How to pack like a pro when traveling


by Mia Gradney / KHOU 11 News

Posted on July 10, 2012 at 11:52 AM

Updated Friday, Jul 27 at 4:21 PM

HOUSTON—Everyone has their own method when it comes to packing their bags whether they are traveling for business or pleasure.

“I take lots of little things and put all the little things together and then pile on the shoes,” says traveler Kaia Sam at Hobby Airport.   One bag for one week is how she handles it.
Others like Jefferson Parker prefer a minimalist approach.  He packs as little as possible toting only one carry-on bag.  He may be on to something.  Traveling light could easily save a family of four up to $200 roundtrip.  Most airlines now charge a fee for checked-bags.
“I was already trying to think about what I could take out if it’s over 50 lbs. that I can shove into my purse or my daughter’s backpacks,” said mother of two and traveler Lisa Tarr.  “But it all worked out ok.”
More people are squeezing their belongings into fewer bags, but it’s how they are making it all fit that could be flawed.  Stacy Huxtable folds everything flat and puts it all in her bags.

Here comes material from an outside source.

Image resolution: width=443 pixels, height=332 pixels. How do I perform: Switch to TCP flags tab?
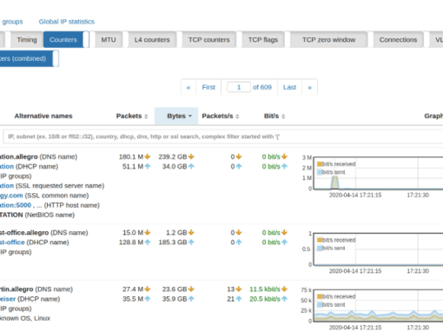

Folded clothes work well inside dresser drawers, but not inside a suitcase.  Rolled your garments—similar to military style – fits better into the spaces of your bag than folded ones do.
Limiting toiletries and appliances can prove helpful, too.  Most hotels will supply them for free.  If you’re bunking with a family member instead of paying for a night’s stay at an Inn you can use theirs as well, just like the Watkins family.
If you forget toiletries no need to grow concerned, most hotels will supply them for free.  Hair dryers come standard at hotels too, or if you’re like the Watkins family you can borrow or use grandma’s.
“If we forget something or need it we can buy it. We’re staying with family,” says Dave Watkins, father of two.  “We have access to washers, dryers; stuff like that.” 
For most women some articles of clothing and accessories are harder to leave home than others.
“I have about eight pairs of shoes in my bag,” said Lily Sartor. “You have to take the shoes.” Shoes act as great holders for other smaller garments like t-shirts and underwear that can be rolled.  
Flight attendants also recommend packing shoes first then adding clothes in order of heaviest to lightest.  The order makes it easier for the items to compress when the suitcase closes. Not only will you save money on your bags, but you’ll save time getting through security and checking in.